It "has always been that way" means somebody thought it a good idea. I
think the joint is not "slip-critical" that is the bolts tight enough
that the friction between the two sections is taking the load, it's
probably not possible with thin wall tubing. Rather each bolt is in
shear and sharing the load. Perhaps it has to do with the stress
distribution in joint and sharing of the tearout stress in the leg. Of
course this doesn't make much sense since the bolt positions reverse top
vs bottom of a section as to which size is closest to the end. Or maybe
something to do with cyclical loading. Or?? Any ME's care to inform
us? 90 deg offset in bolts in tubing make more sense to me, see Leeson,
Mechanical Design of Yagis.
btw, even though the last time I had new factory bolts in my hands was a
while ago, they were head stamped and some high strength alloy and heat
treated.

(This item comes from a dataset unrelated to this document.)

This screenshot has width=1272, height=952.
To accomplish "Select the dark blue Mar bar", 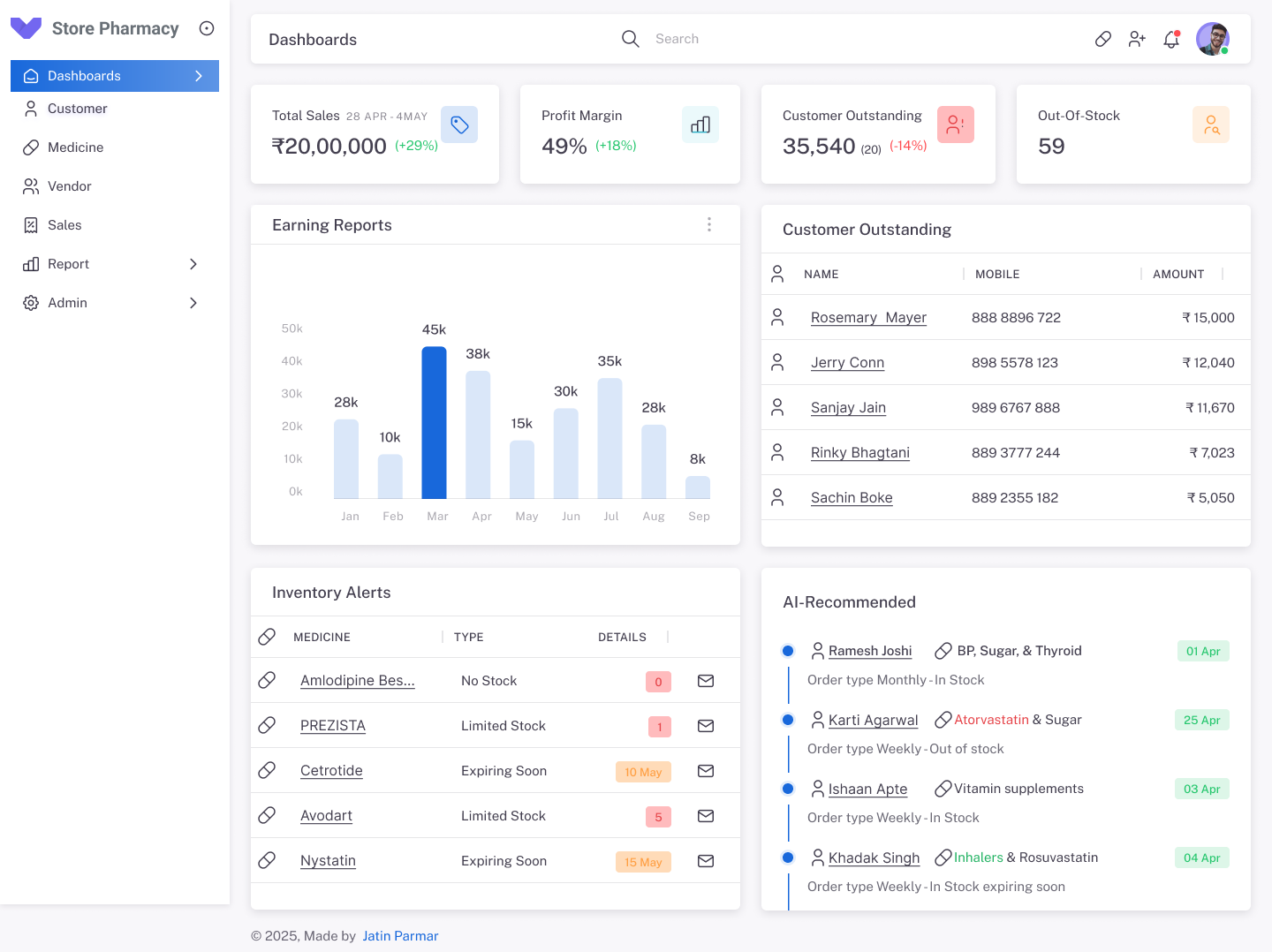I will pos(434,423).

Perhaps, somebody has new ones and can post that info.
Grant KZ1W
On 5/8/2014 7:16 AM, Cal Zethmayr wrote:
Thanks to everyone for the responses and the info
BUT ONE KEY UNANSWERED QUESTION?
WHY the two different bolt sizes?
Like our Club President N4CU-Bob Walker, I called Rohn in Peoria and was
transferred to CODY... turns out he is in SALES not engineering.
He said same thing to me,"I don't know why it's just always been that way."
There is a Rohn Grandson of the founder of the company, but he is away from the
factory on a trip.
SO does anyone know the REASON FOR TWO DIFFERENT BOLT SIZES?
And is Rohn the only tower company that does this?